- EXERCISE DESCRIPTION: Supply the number of lines in the listing below in which the word "left" occurs, and nothing else.
- Opening Delimiter -
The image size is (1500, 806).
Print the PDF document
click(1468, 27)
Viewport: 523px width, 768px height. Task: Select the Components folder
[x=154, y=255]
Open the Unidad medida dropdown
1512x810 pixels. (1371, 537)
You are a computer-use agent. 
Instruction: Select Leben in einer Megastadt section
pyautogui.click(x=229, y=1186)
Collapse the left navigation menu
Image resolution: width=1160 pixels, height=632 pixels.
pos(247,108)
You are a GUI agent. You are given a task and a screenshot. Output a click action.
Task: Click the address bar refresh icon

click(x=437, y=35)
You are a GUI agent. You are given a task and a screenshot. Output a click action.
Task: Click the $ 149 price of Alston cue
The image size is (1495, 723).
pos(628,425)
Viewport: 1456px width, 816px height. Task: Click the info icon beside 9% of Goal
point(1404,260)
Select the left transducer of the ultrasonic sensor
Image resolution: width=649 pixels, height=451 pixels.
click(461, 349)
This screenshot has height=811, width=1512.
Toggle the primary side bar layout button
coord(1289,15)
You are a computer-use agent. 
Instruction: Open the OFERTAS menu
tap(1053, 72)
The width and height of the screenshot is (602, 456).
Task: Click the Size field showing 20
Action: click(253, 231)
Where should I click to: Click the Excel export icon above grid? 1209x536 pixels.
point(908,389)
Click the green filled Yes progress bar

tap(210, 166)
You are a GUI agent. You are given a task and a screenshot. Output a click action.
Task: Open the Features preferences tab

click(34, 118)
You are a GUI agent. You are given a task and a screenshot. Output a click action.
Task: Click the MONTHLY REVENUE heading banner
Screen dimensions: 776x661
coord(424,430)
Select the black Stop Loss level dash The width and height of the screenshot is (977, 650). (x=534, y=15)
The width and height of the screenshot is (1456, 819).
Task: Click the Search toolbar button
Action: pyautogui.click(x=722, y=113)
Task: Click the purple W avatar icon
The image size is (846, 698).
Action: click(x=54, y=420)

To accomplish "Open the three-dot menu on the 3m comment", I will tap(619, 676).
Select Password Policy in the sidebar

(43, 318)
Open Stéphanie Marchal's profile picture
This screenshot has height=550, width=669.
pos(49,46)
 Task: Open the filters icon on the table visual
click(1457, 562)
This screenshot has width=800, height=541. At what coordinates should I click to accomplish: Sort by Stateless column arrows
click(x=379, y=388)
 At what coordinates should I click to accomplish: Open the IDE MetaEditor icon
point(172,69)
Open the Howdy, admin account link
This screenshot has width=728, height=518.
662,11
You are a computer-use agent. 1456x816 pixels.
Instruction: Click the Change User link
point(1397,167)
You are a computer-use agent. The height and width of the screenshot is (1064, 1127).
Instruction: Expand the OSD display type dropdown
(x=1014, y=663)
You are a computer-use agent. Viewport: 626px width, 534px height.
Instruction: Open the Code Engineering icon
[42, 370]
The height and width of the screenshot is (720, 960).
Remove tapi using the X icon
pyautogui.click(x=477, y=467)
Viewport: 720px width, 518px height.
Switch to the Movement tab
- Closing Delimiter -
- TASK ANSWER: 2